Microsoft 365’s Next Big Feature is Called Viva – The Intranet, Reborn

Keeping employees engaged is a critical component to the long-term success of the individual but with resources often scattered to various ends of your intranet, finding content can be challenging. Microsoft is looking to tackle this problem with its new Employee Experience Platform or EXP for short.

Microsoft is calling the new offering Viva and it will start rolling today (in preview) with updates targeted throughout 2021. The tool will bring together communication, knowledge, learning, resources, and insights into an integrated experience that will live inside of Teams and to little surprise, Viva will be primarily powered by Microsoft 365 applications and data.

The goal of Viva is to unify the employee experience across four key areas: Engagement, Wellbeing, Learning, and Knowledge with the objective of making the EXP the central hub for keeping your employees engaged with resources applicable to their specific role.

Data inside of Viva will be populated by internal company assets and third-party connections. Today, Microsoft is announcing the first four modules for Viva:

Viva Connections. a gateway to your digital workplace
Viva connections is designed to deliver news to your users.

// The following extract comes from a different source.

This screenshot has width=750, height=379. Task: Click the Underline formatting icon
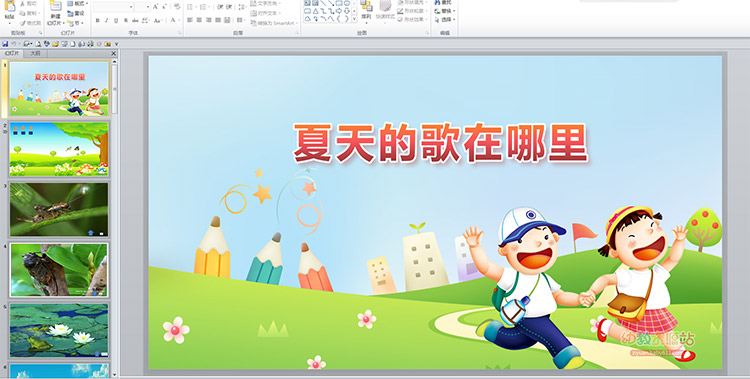tap(116, 21)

Viva Connections provides a personalized gateway to your digital workplace where employees can access internal communications and company resources like policies and benefits and participate in communities like employee resource groups, all from a single customizable app in Microsoft Teams. The Connections app for Teams will be available on desktop in public preview the first half of 2021with a mobile app coming later this year.

Productivity and wellbeing experiences in Viva Insights
Viva Insights, a module coming to the platform to provide analytics about your work/life balance.

Viva Insights gives individuals, managers, and leaders personalized and actionable insights that help everyone in an organization thrive. Personal experiences and insights, visible only to the employee, help individuals protect time for regular breaks, focused work, and learning, as well as strengthen relationships with their colleagues.

Manager view of assigned tasks in Viva Learning
Viva Learning will deliver first and third-party learning solutions to your users.

Viva Learning makes training and professional development opportunities more discoverable and accessible in the flow of work. It aggregates all the learning resources available to an organization in one place, including content from LinkedIn Learning, Microsoft Learn, and third-party providers including Skillsoft, Coursera, Pluralsight, and edX; as well as an organization’s own content library.

Topic card opening in Microsoft Teams
Viva topics will help keep your users informed.

Viva Topics is a knowledge discovery module that helps people connect to information and experts across the company. Using AI to reason over a customer’s Microsoft 365 data, and with the ability to integrate knowledge from a variety of third-party services such as ServiceNow and Salesforce.

If you are thinking that this doesn’t feel like an entirely new product from Microsoft, that’s because it’s not. This appears to be mostly a grouping of existing tools already inside of Microsoft 365, like SharePoint and Stream, re-packaged and given a new coat of paint. That doesn’t mean that Viva is not worth exploring but it’s important to know that it’s not a brand-new solution from the company.

Microsoft says that organizations spend $300 billion a year on employee experience and it’s clear the company wants to be a bigger part of this conversation. One of the challenges with the tools in this segment is that they are typically operated in silos or are disruptive to workflows – thus the inclusion of Viva inside of Teams to make that workflow challenge a bit easier to manage.

Teams continues to grow in functionality and adding Viva to the platform will certainly enhance the application to move deeper into the “communication and collaboration” hub category and further away from a stand-alone messaging app. That being said, as the app continues to become more complex, you do begin to question what is the upper bound of the acceptable complexity of Teams and if Microsoft is approaching that ceiling.

But at the same time, you can’t argue with the success of Teams. The application is used by more than 115 million daily users and it is performing well in the education sector too.

Look for Microsoft to start heavily promoting Viva in 2021 and how it can improve the EXP for companies large and small. But first, the company needs to get all the modules out the door and entice Developers/IT Pros to integrate the solution into their environment.